:: Available records ::
= = = = =

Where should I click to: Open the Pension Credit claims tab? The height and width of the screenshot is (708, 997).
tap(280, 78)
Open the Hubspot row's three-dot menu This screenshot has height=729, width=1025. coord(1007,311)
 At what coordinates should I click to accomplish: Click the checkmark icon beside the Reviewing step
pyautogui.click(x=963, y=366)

= = = = =

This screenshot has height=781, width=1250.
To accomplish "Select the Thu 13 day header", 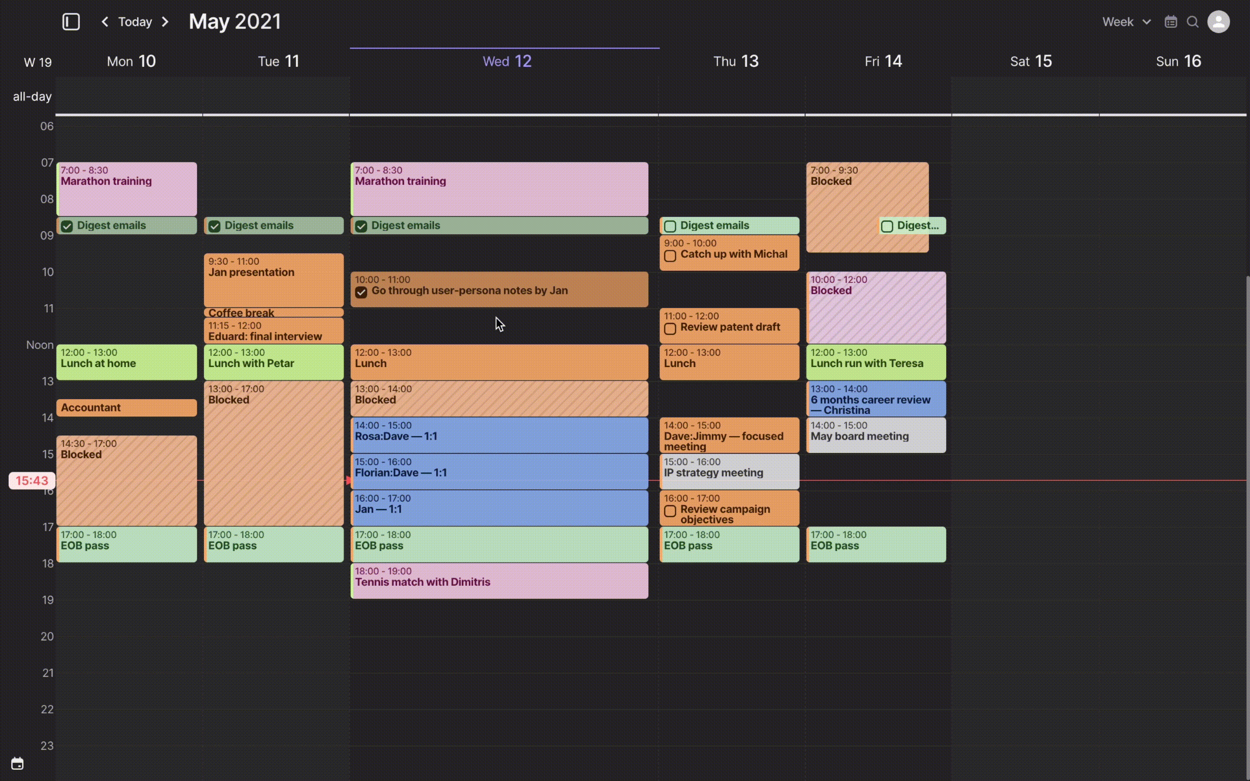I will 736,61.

= = = = =

:: Required work ::
What lines in the material above hold the string "This"? List them.

:: Output of the task ::
Open the Hubspot row's three-dot menu This screenshot has height=729, width=1025. coord(1007,311)
This screenshot has height=781, width=1250.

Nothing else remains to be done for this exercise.